Stored data:

::::

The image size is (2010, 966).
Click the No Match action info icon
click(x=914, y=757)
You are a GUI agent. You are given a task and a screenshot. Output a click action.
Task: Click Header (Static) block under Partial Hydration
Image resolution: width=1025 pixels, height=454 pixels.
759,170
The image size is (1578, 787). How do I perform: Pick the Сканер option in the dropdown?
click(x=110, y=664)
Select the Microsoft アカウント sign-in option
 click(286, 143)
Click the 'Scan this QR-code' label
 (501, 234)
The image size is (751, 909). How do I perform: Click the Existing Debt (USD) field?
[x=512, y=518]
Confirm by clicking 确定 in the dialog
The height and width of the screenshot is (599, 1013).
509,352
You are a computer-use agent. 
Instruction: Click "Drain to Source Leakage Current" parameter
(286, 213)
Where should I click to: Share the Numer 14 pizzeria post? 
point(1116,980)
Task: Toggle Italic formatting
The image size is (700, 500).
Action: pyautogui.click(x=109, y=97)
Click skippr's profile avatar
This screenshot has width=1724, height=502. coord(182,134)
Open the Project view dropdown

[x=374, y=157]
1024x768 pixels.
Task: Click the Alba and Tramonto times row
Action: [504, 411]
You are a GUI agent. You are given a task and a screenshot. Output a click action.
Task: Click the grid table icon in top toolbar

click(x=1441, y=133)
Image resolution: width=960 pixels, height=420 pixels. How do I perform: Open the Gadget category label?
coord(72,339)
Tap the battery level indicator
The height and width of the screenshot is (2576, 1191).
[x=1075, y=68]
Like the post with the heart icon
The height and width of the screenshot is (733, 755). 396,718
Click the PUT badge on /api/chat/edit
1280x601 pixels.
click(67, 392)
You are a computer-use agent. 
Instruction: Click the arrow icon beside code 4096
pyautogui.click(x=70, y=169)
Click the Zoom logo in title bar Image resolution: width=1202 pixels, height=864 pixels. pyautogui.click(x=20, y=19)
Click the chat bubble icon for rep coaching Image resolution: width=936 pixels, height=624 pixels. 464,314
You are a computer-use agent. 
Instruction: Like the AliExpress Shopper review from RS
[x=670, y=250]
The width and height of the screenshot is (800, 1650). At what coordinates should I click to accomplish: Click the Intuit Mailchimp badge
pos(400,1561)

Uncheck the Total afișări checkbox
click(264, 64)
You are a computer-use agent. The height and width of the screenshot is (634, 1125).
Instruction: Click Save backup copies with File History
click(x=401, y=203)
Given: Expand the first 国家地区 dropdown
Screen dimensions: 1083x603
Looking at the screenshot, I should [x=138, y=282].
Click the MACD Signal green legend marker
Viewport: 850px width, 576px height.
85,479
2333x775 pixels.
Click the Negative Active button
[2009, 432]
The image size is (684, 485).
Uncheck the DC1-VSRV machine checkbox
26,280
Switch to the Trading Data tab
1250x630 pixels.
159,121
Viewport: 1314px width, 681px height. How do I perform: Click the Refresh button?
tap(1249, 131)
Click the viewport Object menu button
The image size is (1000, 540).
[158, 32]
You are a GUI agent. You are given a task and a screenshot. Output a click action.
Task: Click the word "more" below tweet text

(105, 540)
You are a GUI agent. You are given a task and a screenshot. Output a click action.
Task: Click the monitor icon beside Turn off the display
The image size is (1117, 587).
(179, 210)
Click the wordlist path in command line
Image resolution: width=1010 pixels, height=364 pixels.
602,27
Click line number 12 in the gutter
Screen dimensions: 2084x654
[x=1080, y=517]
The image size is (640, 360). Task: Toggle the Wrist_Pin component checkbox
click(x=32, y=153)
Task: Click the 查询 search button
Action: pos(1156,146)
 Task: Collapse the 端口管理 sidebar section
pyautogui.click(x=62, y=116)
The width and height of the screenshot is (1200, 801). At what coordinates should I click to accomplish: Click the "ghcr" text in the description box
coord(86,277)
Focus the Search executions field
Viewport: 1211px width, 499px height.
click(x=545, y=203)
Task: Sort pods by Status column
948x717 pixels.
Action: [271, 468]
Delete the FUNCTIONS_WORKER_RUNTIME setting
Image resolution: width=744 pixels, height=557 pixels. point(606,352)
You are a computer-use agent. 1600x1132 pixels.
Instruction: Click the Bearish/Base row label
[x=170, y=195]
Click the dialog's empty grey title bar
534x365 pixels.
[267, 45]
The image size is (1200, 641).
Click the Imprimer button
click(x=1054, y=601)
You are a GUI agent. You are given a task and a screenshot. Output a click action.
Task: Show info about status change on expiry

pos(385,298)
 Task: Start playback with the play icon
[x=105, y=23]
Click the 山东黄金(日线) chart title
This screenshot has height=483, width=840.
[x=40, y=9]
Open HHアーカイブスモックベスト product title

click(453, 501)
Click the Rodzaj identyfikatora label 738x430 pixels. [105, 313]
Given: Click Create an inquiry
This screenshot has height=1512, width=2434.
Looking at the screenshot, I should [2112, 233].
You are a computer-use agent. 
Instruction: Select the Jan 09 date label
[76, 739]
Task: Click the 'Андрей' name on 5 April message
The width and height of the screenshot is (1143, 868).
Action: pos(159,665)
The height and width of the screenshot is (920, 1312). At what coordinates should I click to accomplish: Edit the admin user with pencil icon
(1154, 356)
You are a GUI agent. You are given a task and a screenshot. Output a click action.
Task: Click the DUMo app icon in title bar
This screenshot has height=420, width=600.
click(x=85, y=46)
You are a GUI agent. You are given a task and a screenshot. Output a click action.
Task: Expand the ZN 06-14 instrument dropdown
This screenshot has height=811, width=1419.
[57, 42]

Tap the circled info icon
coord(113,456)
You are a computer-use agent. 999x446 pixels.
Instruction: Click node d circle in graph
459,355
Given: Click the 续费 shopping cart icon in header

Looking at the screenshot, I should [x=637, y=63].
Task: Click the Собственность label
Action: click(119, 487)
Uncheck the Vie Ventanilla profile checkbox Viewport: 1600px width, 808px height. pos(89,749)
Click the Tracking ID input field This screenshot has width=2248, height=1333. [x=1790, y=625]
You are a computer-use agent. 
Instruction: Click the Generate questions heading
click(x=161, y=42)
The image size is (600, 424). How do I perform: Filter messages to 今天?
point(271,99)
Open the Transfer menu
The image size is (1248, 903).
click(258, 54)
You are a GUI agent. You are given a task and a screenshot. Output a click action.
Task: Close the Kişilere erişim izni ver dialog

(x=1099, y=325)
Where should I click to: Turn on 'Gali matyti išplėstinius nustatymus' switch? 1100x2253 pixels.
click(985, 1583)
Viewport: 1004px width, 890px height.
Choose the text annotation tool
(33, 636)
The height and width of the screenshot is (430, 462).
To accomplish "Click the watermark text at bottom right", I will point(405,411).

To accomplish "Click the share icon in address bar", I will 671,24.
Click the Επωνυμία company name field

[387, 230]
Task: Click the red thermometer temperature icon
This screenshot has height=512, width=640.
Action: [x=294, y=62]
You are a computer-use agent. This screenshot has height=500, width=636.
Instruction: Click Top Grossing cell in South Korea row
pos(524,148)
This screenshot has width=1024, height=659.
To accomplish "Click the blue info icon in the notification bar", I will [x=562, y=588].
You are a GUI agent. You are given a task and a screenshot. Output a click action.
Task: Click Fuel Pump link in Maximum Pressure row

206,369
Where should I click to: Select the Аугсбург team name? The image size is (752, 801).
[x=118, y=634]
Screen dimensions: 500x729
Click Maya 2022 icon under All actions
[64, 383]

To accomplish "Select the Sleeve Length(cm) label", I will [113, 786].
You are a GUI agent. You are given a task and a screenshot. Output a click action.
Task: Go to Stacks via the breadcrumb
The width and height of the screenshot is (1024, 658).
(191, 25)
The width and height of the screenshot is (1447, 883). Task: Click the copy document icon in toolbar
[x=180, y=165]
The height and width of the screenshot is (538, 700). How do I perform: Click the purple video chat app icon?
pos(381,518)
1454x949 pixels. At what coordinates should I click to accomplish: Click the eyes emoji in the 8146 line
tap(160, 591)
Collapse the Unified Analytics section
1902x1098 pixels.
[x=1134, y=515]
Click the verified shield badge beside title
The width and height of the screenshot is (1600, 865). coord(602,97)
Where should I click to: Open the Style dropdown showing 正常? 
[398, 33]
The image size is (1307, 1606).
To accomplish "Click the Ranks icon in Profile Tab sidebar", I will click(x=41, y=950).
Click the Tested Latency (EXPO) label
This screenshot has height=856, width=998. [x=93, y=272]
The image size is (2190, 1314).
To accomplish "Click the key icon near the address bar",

::::

Which lines in the records above contain the word "will"? Return each of them.

> _EXERCISE ANSWER_
To accomplish "Click the watermark text at bottom right", I will point(405,411).
To accomplish "Click the share icon in address bar", I will 671,24.
To accomplish "Click the blue info icon in the notification bar", I will [x=562, y=588].
To accomplish "Select the Sleeve Length(cm) label", I will [113, 786].
To accomplish "Click the Ranks icon in Profile Tab sidebar", I will click(x=41, y=950).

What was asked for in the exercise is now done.